Et, quand le soir bleuit les cieux, un serviteur taciturne, ancien dans l’une de leurs familles, vient allumer les lampes dans la maison.

— Mais la bien-aimée, — les femmes sont ainsi, — se plaît à s’attarder, par les fleurs, sur la pelouse, au baiser de quelque corolle déjà presque endormie. Puis, ils rentrent ensemble.

— Oh ! ce parfum d’ébène, de fleurs mortes et d’ambre faible, qu’exhale, dès le vestibule, la douce demeure ! Ils se sont complu à l’embellir, jusqu’à l’avoir rendue un véritable reflet de leurs rêves !

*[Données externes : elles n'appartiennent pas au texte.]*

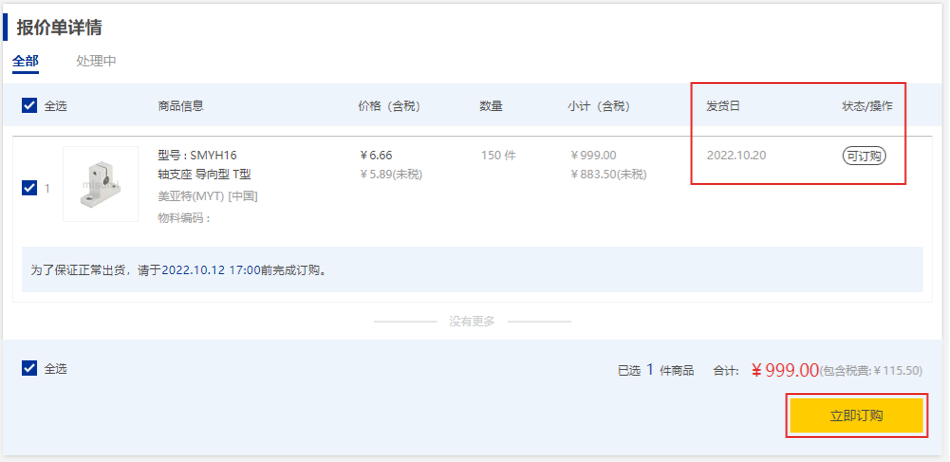Select the 美亚特(MYT) [中国] brand text
Viewport: 950px width, 462px height.
(207, 196)
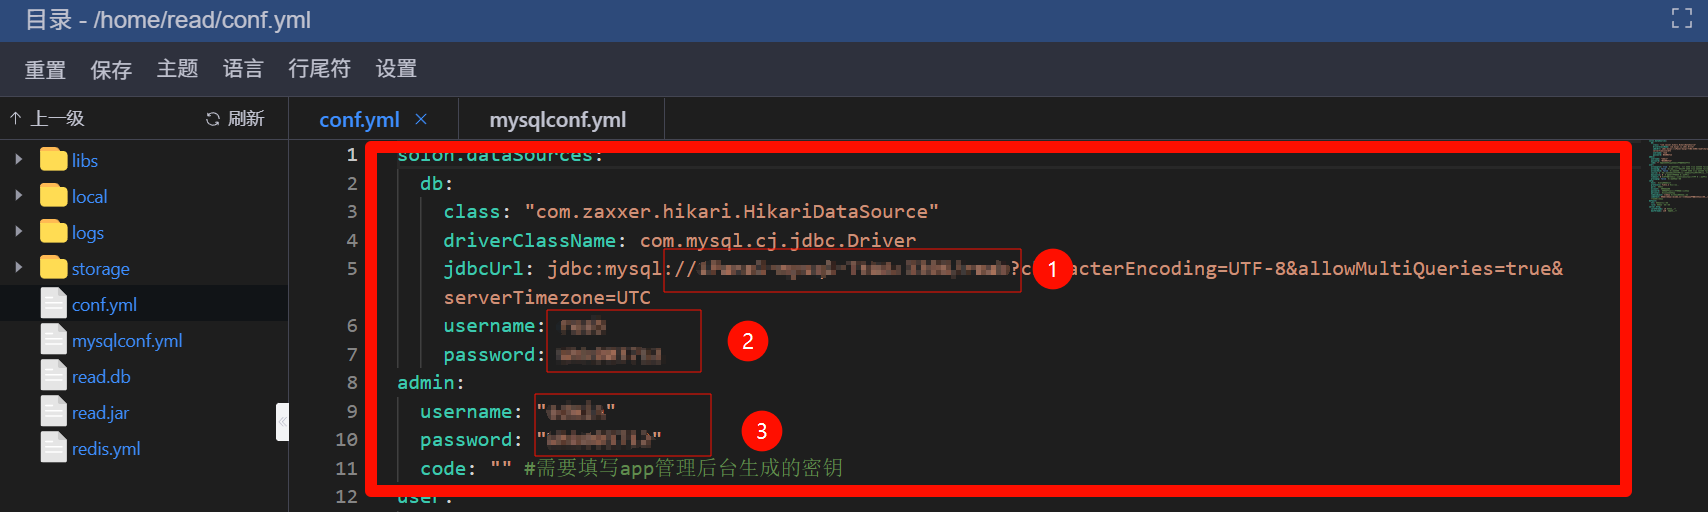The height and width of the screenshot is (512, 1708).
Task: Go up one level with arrow icon
Action: 16,119
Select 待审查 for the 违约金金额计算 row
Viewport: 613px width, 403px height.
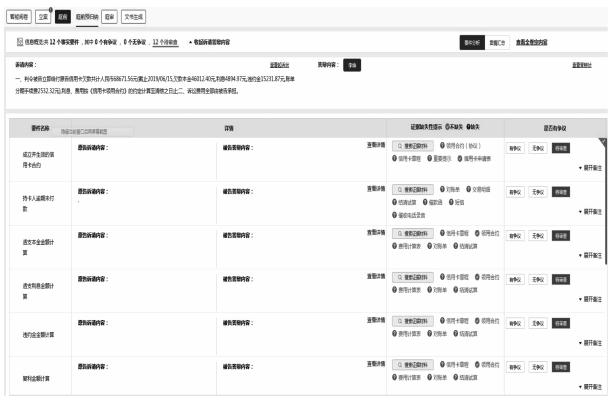point(561,323)

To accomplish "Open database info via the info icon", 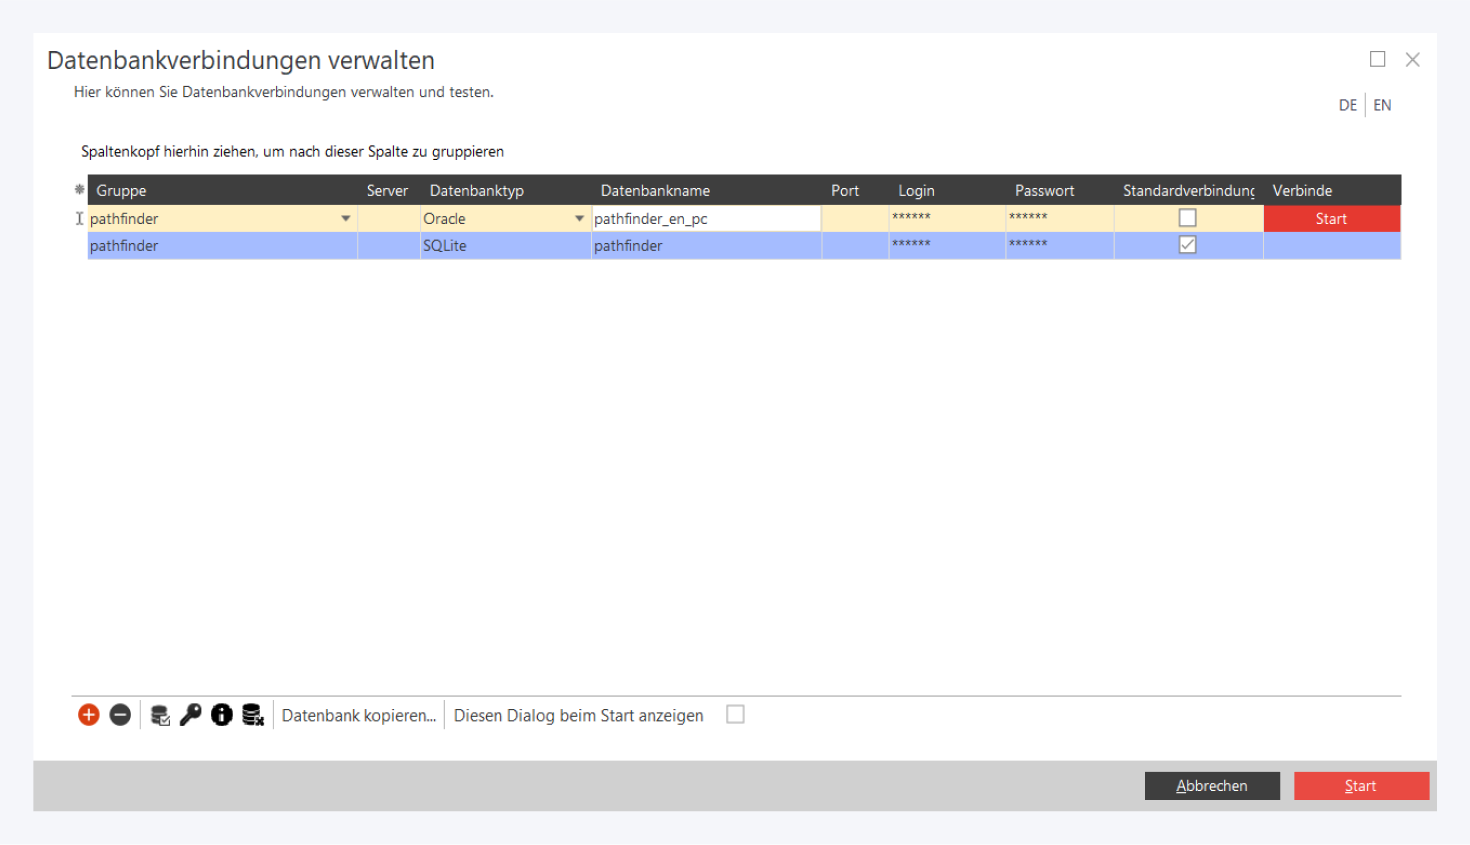I will 221,714.
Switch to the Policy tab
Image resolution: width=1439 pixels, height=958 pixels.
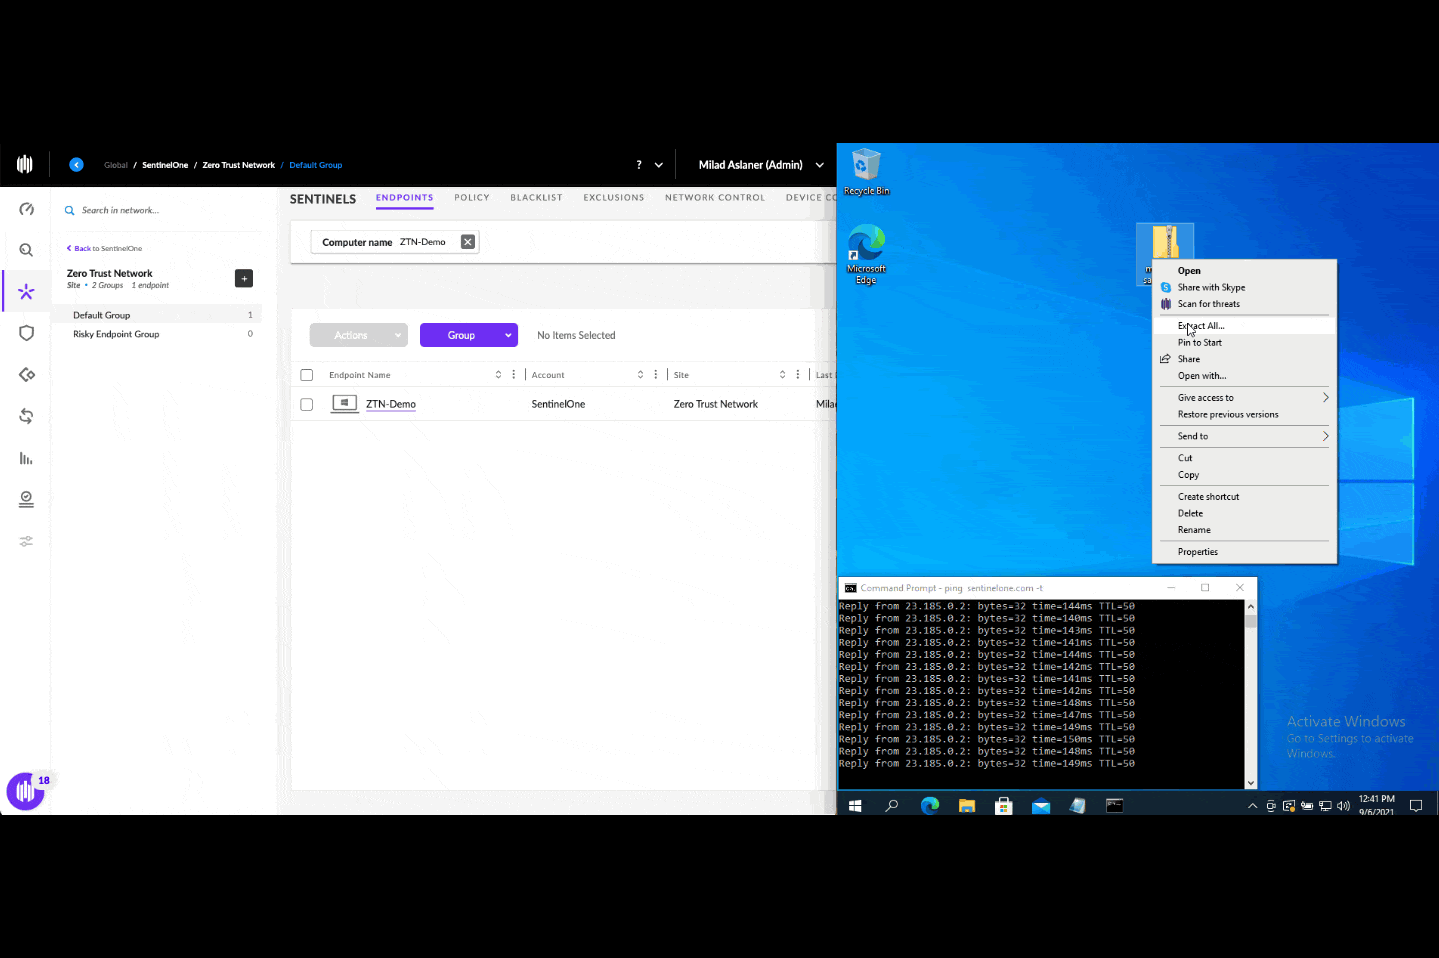tap(471, 198)
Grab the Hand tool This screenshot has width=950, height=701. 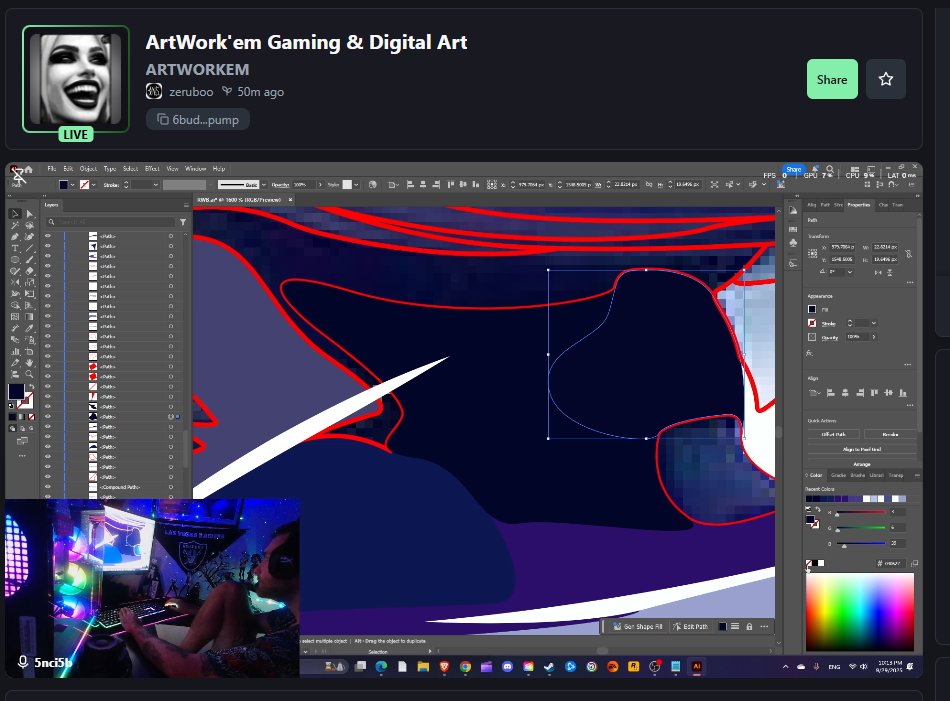(29, 363)
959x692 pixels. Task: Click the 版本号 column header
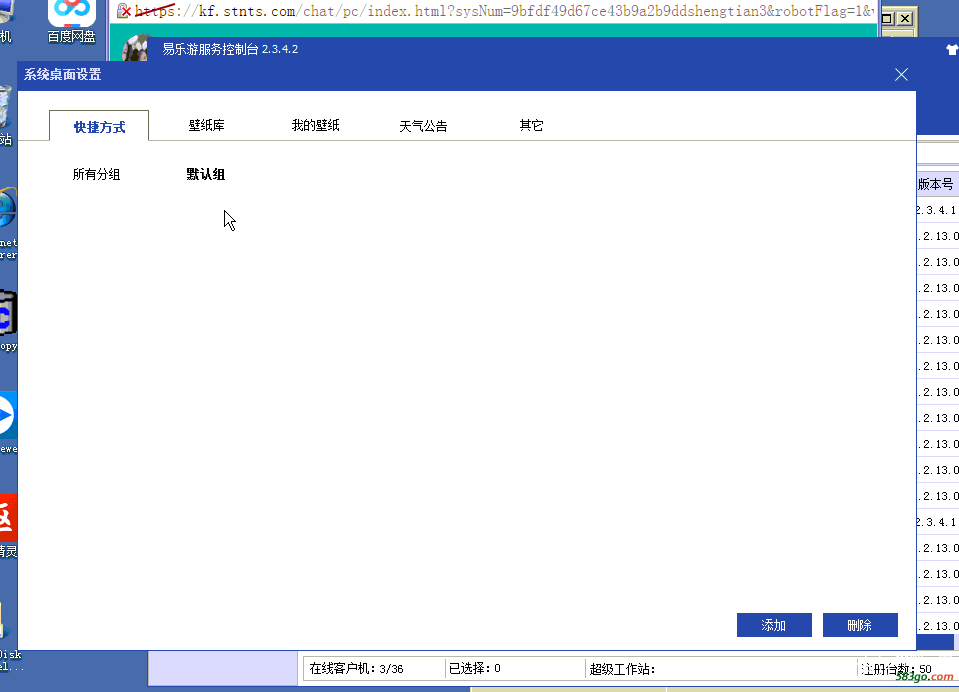click(x=936, y=184)
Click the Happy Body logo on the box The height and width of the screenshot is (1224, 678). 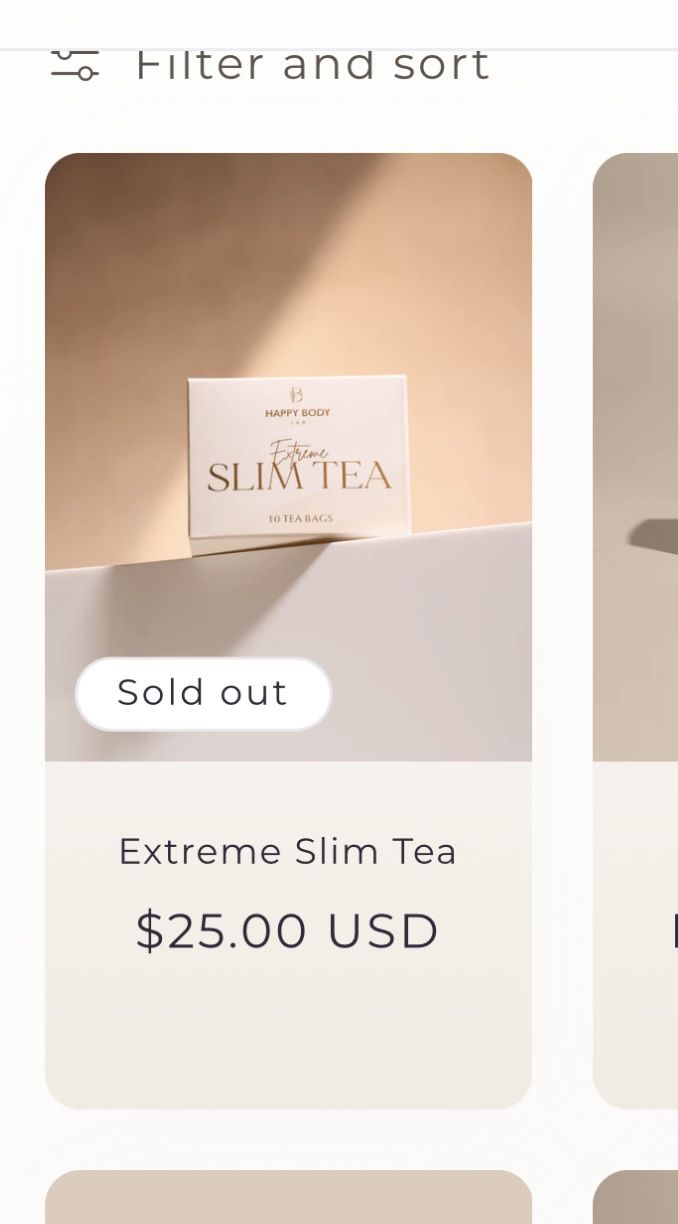297,402
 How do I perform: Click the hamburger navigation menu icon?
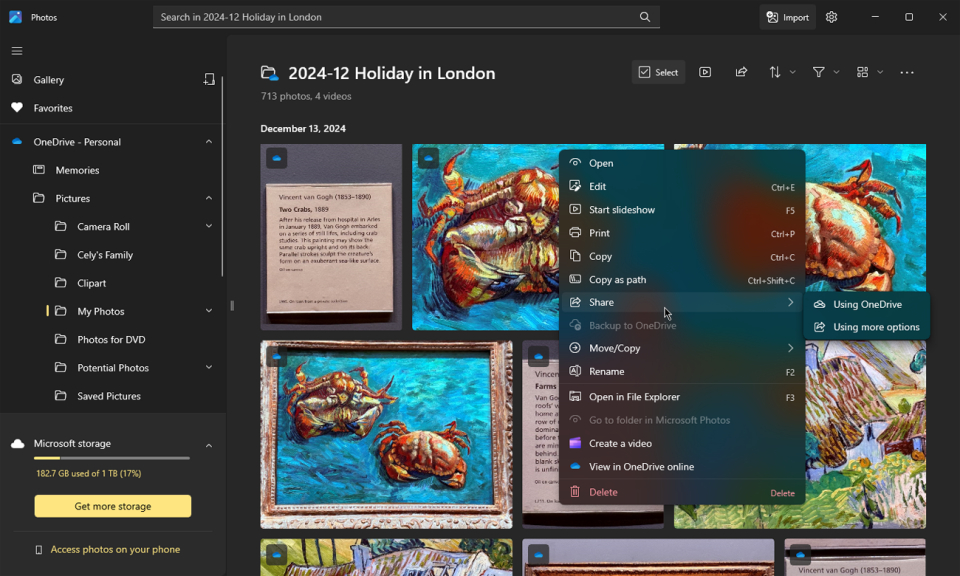click(17, 51)
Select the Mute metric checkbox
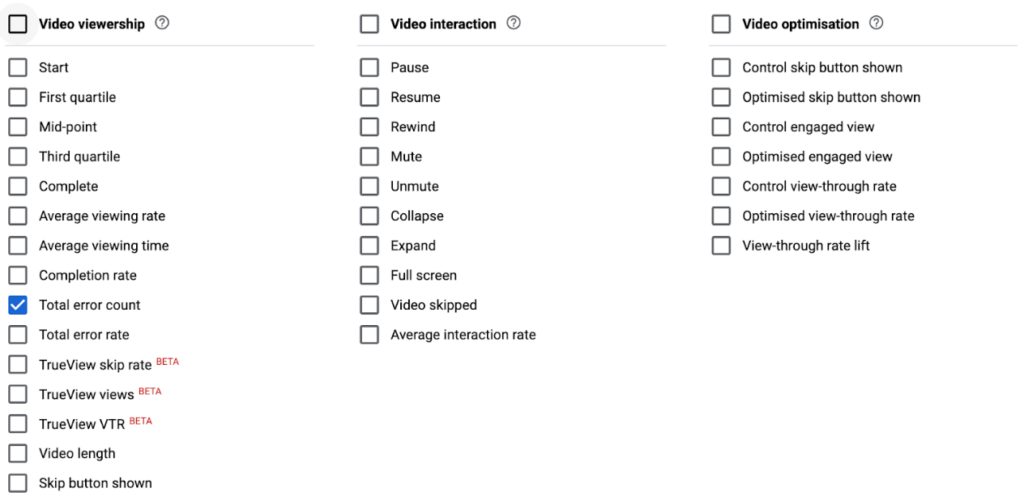1024x501 pixels. coord(370,157)
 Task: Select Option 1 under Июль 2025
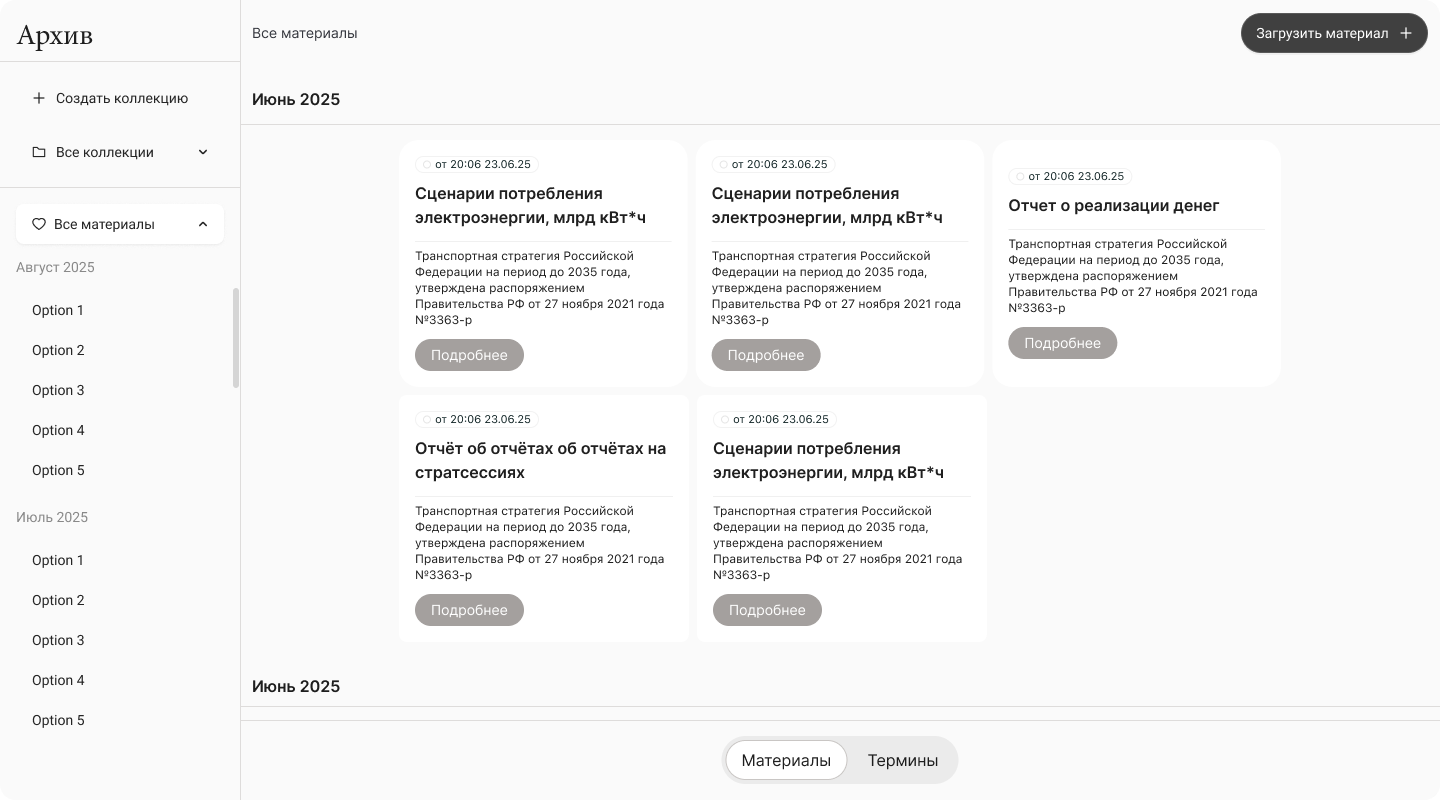[x=58, y=560]
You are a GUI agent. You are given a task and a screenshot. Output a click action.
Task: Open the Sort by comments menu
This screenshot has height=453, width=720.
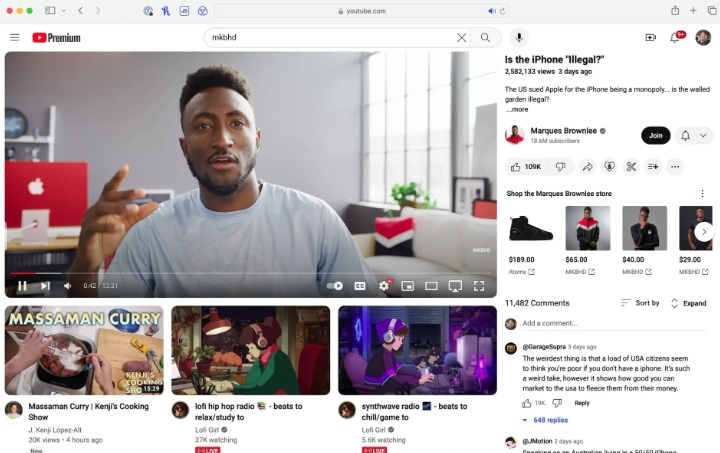click(x=640, y=303)
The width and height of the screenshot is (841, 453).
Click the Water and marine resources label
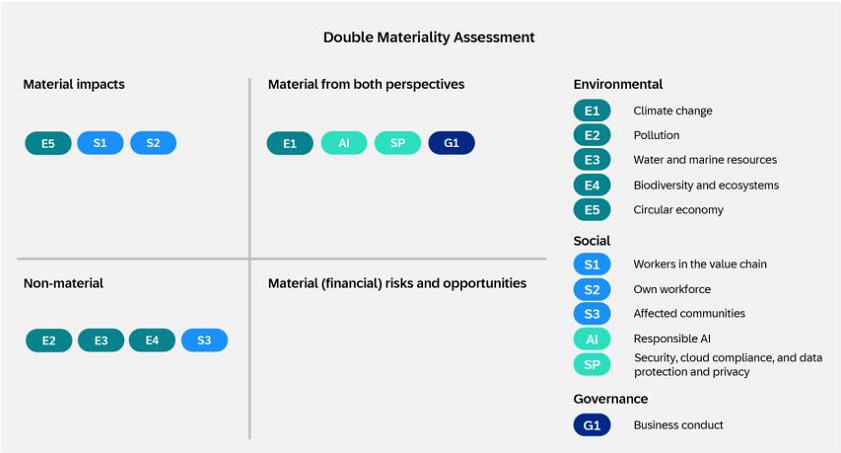point(704,160)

Auprès des tentures qui en séparent les pièces, des marbres aux pures lignes blanches, des peintures de forêts, et, suspendus aux tapisseries anciennes des murailles, des pastels, dont les visages sont pareils à des amies défuntes et inconnues. Sur les consoles, des cristaux aux tons de pierres précieuses, des verreries de Venise aussi, aux couleurs éteintes. Çà et là, cloués en des étoffes d’Orient, luisent, en éclairs livides, incrustés d’un très vieil or, des trophées d’armes surannées. — Dans les angles, de grands arbustes des Îles. Là, le piano d’ébène, dont les cordes ne résonnent, comme les pensées, que sous des harmonies belles et divines ; puis, sur des étagères, ou laissés ouverts sur la soie mauve des coussins, des livres aux pages savantes et berceuses, qu’ils relisent ensemble et dont les ailes invitent leurs esprits vers d’autres mondes.